There was the stocky, mobile Doug Harvey; the impassioned Howie Morenz; the speedy Yvan Cournoyer; the craggy Henri Richard; the lanky Larry Robinson; the mercurial Jacques Lemaire; the tentacled Ken Dryden.

In our mind's eye, we still see these Olympians at the Forum. We see Guy Lafleur, hair askew, rushing straight down the ice. We see Jean Béliveau, wheeling away, seeming to float above the fray - unperturbed, a sea of calm. He once scored three goals in 44 seconds.

And we see Maurice Richard, crazed and incendiary, who mesmerized goalies with his eyes and paralyzed defenders with his strength. He once scored five goals in one game.

Forty-five per cent of Canadians think he was the greatest Canadien. How do they possibly remember? The Rocket retired in 1960, yet his legend endures, perhaps because he stood at the intersection of sports and politics. He caused a riot. In a less genteel time, he represented the rise of nationalism in Quebec and the uneasy relationship between English and French.

For the most part, though, the Canadiens have exemplified a collaboration of our founding peoples, speaking each other's language, accepting each other's reality, adjusting, accommodating, succeeding. In a country of few unifying institutions, they are one.

In many ways, though, they are not only us, but better than us. They have no identity crisis. They have no resentment, jealousy, pettiness, self-doubt or ambiguity - all Canadian traits - and they show no moderation in their pursuit of excellence. They see no solitudes. They know where they came from. Their banners, pennants and pictures are our national portrait gallery.

Oh, to have grown up in Montreal a generation ago, when the Canadiens were soaring. Our little lives turned on the exploits of Les Glorieux. One childhood memory: listening to a playoff game in bed late at night, clandestinely, scratchy transistor radio pressed to the ear, perspiring under the covers, stifling whoops of joy when the Habs scored.

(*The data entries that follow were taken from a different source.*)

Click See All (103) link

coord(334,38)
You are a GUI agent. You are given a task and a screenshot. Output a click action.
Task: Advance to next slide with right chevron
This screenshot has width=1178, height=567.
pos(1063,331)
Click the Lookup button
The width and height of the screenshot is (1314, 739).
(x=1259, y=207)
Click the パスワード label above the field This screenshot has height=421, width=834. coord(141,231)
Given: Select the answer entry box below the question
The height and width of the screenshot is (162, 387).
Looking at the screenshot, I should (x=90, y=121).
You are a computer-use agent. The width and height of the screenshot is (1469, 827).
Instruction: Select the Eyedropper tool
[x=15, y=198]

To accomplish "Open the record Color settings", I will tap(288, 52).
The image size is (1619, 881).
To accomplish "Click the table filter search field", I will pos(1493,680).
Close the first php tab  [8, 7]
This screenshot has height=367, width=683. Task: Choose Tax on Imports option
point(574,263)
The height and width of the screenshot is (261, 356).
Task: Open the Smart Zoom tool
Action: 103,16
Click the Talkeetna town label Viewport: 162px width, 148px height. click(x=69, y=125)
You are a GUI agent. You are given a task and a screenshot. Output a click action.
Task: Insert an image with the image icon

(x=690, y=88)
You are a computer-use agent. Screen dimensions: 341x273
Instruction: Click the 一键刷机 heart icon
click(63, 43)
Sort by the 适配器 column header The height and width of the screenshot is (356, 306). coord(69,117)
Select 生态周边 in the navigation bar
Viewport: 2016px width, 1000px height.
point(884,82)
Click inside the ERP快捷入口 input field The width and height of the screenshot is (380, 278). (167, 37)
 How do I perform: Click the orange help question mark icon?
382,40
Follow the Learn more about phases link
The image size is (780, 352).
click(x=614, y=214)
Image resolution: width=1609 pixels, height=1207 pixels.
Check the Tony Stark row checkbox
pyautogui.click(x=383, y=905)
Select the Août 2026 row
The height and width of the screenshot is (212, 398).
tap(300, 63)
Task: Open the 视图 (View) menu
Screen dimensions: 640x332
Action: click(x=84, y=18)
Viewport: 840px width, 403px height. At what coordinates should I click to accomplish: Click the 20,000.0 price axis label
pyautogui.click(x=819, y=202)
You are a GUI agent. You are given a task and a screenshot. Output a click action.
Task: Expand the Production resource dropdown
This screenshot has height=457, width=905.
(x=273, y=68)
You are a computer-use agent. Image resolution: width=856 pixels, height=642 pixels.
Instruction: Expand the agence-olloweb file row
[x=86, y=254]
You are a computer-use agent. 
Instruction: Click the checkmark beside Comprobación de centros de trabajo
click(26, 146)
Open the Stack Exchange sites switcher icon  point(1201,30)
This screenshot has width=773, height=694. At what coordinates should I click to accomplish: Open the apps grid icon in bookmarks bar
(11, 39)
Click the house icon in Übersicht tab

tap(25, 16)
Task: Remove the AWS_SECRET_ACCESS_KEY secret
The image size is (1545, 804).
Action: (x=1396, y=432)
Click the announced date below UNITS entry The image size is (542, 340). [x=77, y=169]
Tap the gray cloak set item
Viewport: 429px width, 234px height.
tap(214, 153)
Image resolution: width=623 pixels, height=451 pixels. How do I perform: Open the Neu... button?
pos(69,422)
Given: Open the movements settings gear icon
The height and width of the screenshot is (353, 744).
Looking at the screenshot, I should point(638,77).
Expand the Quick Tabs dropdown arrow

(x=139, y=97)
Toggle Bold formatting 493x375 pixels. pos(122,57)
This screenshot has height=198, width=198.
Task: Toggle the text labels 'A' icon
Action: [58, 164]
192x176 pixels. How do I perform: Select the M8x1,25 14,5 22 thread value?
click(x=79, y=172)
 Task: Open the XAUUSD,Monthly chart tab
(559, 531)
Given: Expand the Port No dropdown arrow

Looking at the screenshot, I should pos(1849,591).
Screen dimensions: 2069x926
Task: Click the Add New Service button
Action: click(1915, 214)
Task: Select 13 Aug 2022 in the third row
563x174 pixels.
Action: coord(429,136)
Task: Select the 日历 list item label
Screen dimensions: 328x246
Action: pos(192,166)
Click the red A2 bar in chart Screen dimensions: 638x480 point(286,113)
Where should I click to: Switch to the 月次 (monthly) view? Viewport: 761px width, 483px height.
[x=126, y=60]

The Forum was famously a shrine and, in Catholic Quebec, the Canadiens were clothed in ecclesiastical imagery. When they left the Forum in the 1990s, even heathens thought their departure an act of desecration, if not deconsecration.

In life, fathers wish many things for their children. For me, a child of the Canadiens, it is that my son and daughter savour, if only for a moment, something of the glory that we did.

To see the Canadiens win the Stanley Cup, as they did in 1971, the greatest upset of them all. To hear the voice of Danny Gallivan, for whom language was art. To feel the ovations at Atwater and Ste-Catherine after a goal in sudden death overtime, when the rafters would shake, the horns blare, the organ roar and the world turn blindingly, quietly incandescent.

This was our team. It was also Canada's team. It enthralled us and inspired us.

For a hundred years, win or lose, the Canadiens have represented what we are. For a hundred years, they have also represented what we might be. For that we cherish them.

Andrew Cohen is a journalist and author of The Unfinished Canadian: The People We Are. He is president of the Historica-Dominion Institute.